(Input for this task)
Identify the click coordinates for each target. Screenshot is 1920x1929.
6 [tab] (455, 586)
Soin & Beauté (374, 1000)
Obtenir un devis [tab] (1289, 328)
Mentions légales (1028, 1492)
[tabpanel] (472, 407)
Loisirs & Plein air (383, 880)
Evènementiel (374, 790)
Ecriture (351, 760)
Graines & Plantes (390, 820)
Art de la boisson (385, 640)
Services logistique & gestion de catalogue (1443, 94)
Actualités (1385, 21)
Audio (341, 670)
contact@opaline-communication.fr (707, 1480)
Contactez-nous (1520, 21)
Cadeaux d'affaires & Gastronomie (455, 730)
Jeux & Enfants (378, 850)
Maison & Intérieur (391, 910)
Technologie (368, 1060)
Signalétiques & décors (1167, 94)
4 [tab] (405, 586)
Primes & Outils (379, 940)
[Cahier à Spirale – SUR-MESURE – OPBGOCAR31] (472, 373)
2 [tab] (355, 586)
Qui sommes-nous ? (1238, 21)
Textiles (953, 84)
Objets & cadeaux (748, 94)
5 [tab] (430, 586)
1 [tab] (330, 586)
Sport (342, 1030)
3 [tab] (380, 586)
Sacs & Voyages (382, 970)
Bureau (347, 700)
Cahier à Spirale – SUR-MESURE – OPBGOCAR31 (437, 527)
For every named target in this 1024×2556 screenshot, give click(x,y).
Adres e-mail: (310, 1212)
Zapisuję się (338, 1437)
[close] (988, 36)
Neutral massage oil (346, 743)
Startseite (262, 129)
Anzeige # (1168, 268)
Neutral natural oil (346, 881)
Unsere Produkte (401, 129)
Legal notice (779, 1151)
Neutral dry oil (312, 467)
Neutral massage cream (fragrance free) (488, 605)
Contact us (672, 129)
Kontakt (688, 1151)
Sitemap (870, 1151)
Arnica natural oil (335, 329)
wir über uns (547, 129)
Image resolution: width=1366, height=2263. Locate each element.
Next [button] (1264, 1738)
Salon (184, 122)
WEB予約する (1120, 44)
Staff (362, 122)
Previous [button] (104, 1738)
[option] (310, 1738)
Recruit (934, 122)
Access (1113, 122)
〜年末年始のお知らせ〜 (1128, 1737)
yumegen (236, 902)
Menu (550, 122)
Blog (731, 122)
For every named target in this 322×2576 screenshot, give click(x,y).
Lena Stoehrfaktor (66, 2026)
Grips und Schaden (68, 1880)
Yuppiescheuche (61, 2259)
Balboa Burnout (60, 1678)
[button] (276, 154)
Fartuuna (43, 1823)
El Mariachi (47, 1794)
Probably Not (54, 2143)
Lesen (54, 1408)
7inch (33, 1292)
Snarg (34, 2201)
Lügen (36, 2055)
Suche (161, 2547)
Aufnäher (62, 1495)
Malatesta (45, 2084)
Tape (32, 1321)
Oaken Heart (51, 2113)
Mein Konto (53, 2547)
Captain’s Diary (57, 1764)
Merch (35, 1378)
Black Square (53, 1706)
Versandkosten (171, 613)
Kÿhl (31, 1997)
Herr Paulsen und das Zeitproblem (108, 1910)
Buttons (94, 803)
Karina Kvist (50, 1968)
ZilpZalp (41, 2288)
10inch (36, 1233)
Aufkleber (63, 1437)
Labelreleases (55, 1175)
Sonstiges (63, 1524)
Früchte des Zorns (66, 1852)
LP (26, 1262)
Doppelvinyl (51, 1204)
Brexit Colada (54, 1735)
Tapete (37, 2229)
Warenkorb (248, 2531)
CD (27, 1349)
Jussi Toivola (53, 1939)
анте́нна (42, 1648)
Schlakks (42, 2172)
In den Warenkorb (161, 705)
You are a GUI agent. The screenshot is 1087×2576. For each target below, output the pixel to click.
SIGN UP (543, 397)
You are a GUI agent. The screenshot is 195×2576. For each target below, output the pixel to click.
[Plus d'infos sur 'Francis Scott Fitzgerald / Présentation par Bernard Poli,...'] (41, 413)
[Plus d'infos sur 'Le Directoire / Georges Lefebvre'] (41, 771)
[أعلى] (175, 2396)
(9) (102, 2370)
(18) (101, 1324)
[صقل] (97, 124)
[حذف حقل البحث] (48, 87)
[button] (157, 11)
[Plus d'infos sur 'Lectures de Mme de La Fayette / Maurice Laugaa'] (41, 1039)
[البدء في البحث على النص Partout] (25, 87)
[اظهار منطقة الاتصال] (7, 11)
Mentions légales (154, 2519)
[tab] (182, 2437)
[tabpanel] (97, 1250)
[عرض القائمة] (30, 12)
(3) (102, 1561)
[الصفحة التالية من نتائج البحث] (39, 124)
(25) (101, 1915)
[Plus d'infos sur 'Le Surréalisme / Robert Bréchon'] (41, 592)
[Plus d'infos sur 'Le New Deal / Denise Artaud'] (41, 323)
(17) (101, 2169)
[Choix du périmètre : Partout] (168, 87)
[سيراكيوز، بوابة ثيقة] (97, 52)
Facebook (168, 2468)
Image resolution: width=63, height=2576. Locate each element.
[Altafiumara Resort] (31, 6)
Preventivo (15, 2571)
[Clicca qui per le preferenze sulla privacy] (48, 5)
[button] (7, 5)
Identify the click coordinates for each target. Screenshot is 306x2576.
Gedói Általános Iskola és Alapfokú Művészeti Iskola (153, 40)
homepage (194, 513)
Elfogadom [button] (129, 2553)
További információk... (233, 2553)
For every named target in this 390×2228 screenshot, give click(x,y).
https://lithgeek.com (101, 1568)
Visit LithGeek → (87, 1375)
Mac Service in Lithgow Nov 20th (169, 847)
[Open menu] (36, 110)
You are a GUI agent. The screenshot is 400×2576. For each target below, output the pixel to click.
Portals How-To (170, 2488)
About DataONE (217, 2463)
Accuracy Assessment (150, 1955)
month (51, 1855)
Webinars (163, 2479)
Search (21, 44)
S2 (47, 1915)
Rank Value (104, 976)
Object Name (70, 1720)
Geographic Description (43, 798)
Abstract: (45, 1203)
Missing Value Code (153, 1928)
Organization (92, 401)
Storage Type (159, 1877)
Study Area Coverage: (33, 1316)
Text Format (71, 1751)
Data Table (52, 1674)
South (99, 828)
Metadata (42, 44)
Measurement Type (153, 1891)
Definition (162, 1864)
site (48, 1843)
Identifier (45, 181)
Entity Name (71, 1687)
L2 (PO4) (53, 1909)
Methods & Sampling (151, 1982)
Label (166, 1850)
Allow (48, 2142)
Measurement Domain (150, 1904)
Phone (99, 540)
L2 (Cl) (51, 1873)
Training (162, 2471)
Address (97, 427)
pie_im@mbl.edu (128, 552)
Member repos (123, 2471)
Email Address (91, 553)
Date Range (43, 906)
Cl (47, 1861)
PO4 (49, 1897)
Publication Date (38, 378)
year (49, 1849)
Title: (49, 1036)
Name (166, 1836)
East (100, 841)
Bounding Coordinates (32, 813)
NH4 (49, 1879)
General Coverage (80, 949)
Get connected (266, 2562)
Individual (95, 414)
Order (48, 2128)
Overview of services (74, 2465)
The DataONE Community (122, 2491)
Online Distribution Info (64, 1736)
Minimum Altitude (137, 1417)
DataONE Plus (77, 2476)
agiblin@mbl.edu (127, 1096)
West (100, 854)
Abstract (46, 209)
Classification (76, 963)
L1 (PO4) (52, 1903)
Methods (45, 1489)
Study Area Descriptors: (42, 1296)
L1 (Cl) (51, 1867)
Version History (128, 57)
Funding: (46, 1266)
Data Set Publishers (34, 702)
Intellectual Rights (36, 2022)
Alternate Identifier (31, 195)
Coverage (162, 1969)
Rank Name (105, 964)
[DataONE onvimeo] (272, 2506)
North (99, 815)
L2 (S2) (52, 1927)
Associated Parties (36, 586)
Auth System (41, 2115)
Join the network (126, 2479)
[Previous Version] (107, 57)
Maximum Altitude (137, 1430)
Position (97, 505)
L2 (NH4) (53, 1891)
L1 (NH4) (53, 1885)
(End Input for this task)
Output nothing but the lines from the one that contains "[Open menu] (36, 110)" through the final line of the entries above, exactly as they appear.

**Solution for this task**.
[Open menu] (36, 110)
You are a GUI agent. The screenshot is 400×2576. For each target below, output the pixel to click.
Portals How-To (170, 2488)
About DataONE (217, 2463)
Accuracy Assessment (150, 1955)
month (51, 1855)
Webinars (163, 2479)
Search (21, 44)
S2 (47, 1915)
Rank Value (104, 976)
Object Name (70, 1720)
Geographic Description (43, 798)
Abstract: (45, 1203)
Missing Value Code (153, 1928)
Organization (92, 401)
Storage Type (159, 1877)
Study Area Coverage: (33, 1316)
Text Format (71, 1751)
Data Table (52, 1674)
South (99, 828)
Metadata (42, 44)
Measurement Type (153, 1891)
Definition (162, 1864)
site (48, 1843)
Identifier (45, 181)
Entity Name (71, 1687)
L2 (PO4) (53, 1909)
Methods & Sampling (151, 1982)
Label (166, 1850)
Allow (48, 2142)
Measurement Domain (150, 1904)
Phone (99, 540)
L2 (Cl) (51, 1873)
Training (162, 2471)
Address (97, 427)
pie_im@mbl.edu (128, 552)
Member repos (123, 2471)
Email Address (91, 553)
Date Range (43, 906)
Cl (47, 1861)
PO4 (49, 1897)
Publication Date (38, 378)
year (49, 1849)
Title: (49, 1036)
Name (166, 1836)
East (100, 841)
Bounding Coordinates (32, 813)
NH4 (49, 1879)
General Coverage (80, 949)
Get connected (266, 2562)
Individual (95, 414)
Order (48, 2128)
Overview of services (74, 2465)
The DataONE Community (122, 2491)
Online Distribution Info (64, 1736)
Minimum Altitude (137, 1417)
DataONE Plus (77, 2476)
agiblin@mbl.edu (127, 1096)
West (100, 854)
Abstract (46, 209)
Classification (76, 963)
L1 (PO4) (52, 1903)
Methods (45, 1489)
Study Area Descriptors: (42, 1296)
L1 (Cl) (51, 1867)
Version History (128, 57)
Funding: (46, 1266)
Data Set Publishers (34, 702)
Intellectual Rights (36, 2022)
Alternate Identifier (31, 195)
Coverage (162, 1969)
Rank Name (105, 964)
[DataONE onvimeo] (272, 2506)
North (99, 815)
L2 (S2) (52, 1927)
Associated Parties (36, 586)
Auth System (41, 2115)
Join the network (126, 2479)
[Previous Version] (107, 57)
Maximum Altitude (137, 1430)
Position (97, 505)
L2 (NH4) (53, 1891)
L1 (NH4) (53, 1885)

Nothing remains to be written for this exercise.